The BYU perspective:

"They outmanned us, outplayed us, outperformed us, whatever you want to call it," said BYU quarterback Tanner Mangum, who finally looked like the freshman that he is, completing just 12 of 28 passes and getting sacked three times. "They just took it to us."

Michigan opens an 11.5 point favorite against Maryland. Seems low? Official site citizenship Darboh thing.

Let's all point and laugh at 49ers management. The Mercury-News sent a guy all the way from the Bay Area for reasons. Trolling 49ers fan reasons, apparently:

Harbaugh has often told friends how great it was for him to grow up in a college town -- or really, multiple college towns, because his father was an assistant coach at several institutions. You get the sense that Harbaugh feels the same way now, regarding his own kids. Because if you are looking for a college town from central casting, Ann Arbor qualifies.

"There's a lot of fun things here," Harbaugh said.

Saturday, a whole lot of fun things.

Hours after that was published the 49ers showed up and played like they were coached by a plumber, losing 47-7 to the Arizona Cardinals.

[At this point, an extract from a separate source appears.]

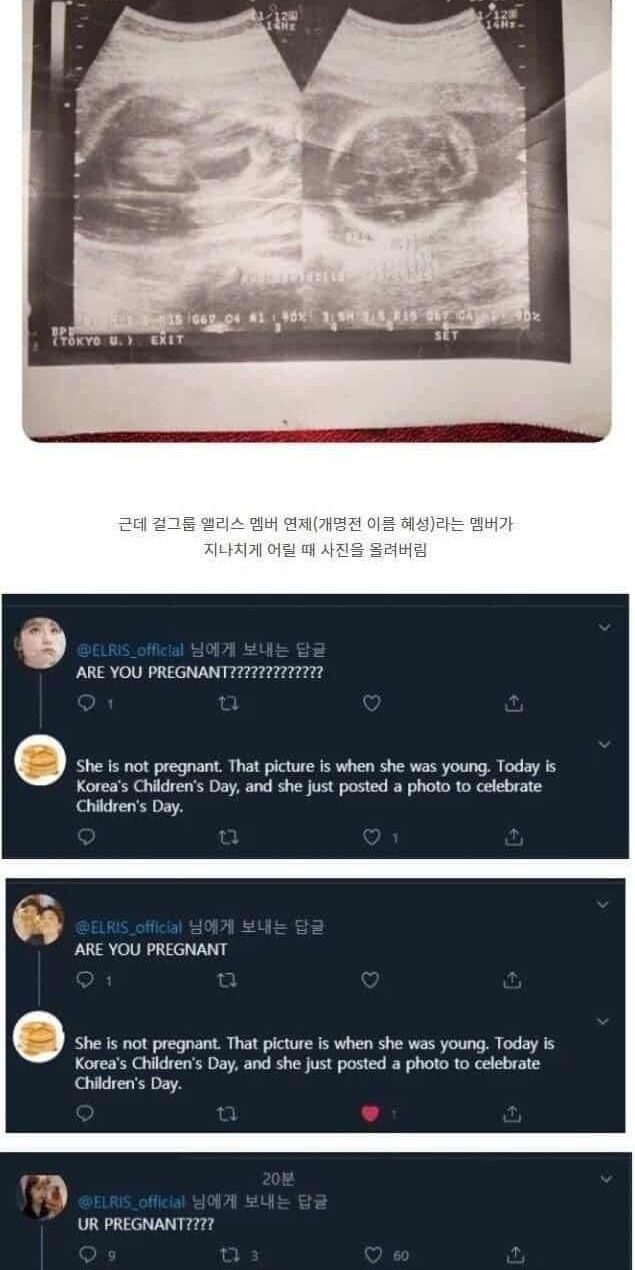Expand options chevron on first pancake reply
Viewport: 635px width, 1270px height.
pyautogui.click(x=603, y=745)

Unfortunately, they cannot fire Jed York. This is yet another way in which the NFL is inferior to college football.

Shall we check in with licensed twitter troll Tim Kawakami?

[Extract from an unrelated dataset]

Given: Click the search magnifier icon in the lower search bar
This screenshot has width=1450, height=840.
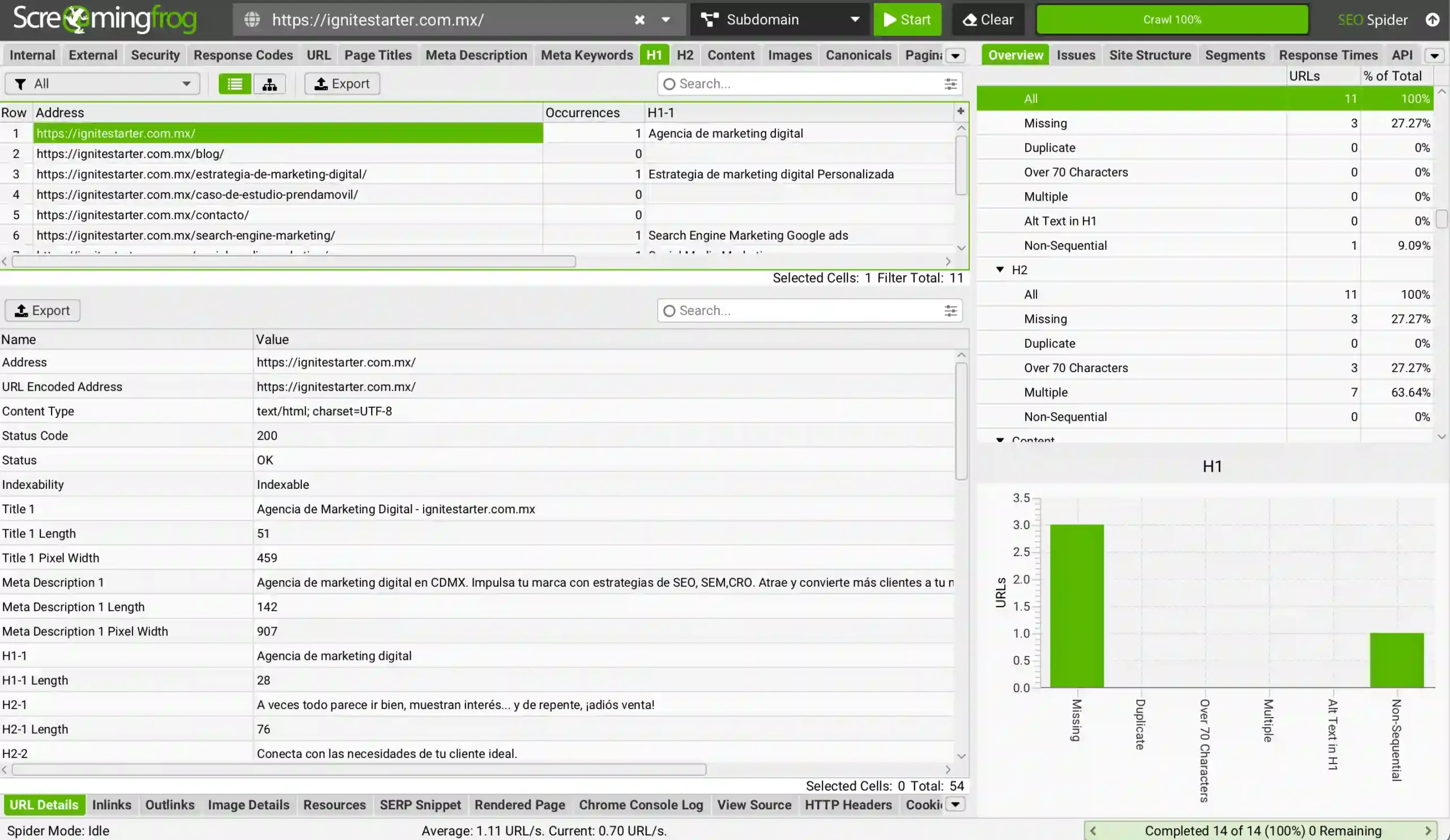Looking at the screenshot, I should click(668, 310).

York and Baalke decided Kaepernick was better off without Harbaugh because York and Baalke didn’t like Harbaugh. I understand Harbaugh can be difficult and probably has a limited span in any single job, but he’s not the one who initiated these troubles.

York and Baalke ran off the best coach they’ll ever have (the other coaches York has hired: Mike Nolan, Singletary and Tomsula) because he made them antsy.

How’s Harbaugh doing in Ann Arbor these days, anyway?

49ers fans are sad and didn't do anything wrong here, so the least you can do is ironically purchase this Jim Tomsula t-shirt.